Los datos aislados aumentan esta complejidad. Históricamente, una empresa puede tener plataformas de datos separadas para RR. HH., cadena de suministro e información de clientes, cada una operando de manera aislada a pesar de tener necesidades y tipos de datos superpuestos.
Estos retos conducen a enormes acumulaciones de datos oscuros: información que se descuida, se considera poco fiable y, en última instancia, no se utiliza. De hecho, se calcula que 60 % de los datos empresariales siguen sin analizarse1.

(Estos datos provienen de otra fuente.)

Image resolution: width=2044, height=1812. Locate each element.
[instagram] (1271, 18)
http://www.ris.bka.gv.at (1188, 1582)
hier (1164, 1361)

Las empresas utilizan tejidos de datos para abordar estos desafíos. La arquitectura moderna unifica los datos, automatiza la gobernanza y permite el autoservicio de acceso a datos a escala. Al conectar datos a través de sistemas dispares, los tejidos de datos permiten a los responsables de la toma de decisiones establecer conexiones que antes estaban ocultas y obtener resultados comerciales más valiosos de los datos que de otro modo no se utilizarían.
Además de las ventajas de la democratización y la toma de decisiones, las soluciones de tejidos de datos también están demostrando ser esenciales para los flujos de trabajo de la IA empresarial. Según estudios de 2024 del IBM IBV, el 67 % de los CFO afirman que su equipo directivo tiene los datos necesarios para capitalizar rápidamente las nuevas tecnologías. Pero solo el 29 % de los líderes tecnológicos están totalmente de acuerdo en que sus datos tienen la calidad, la accesibilidad y la seguridad necesarias para escalar de manera eficiente la IA generativa.
Con un tejido de datos, las organizaciones pueden crear más fácilmente una infraestructura de datos de confianza para la entrega de datos a sus sistemas de IA, con requisitos de gobierno y privacidad aplicados automáticamente.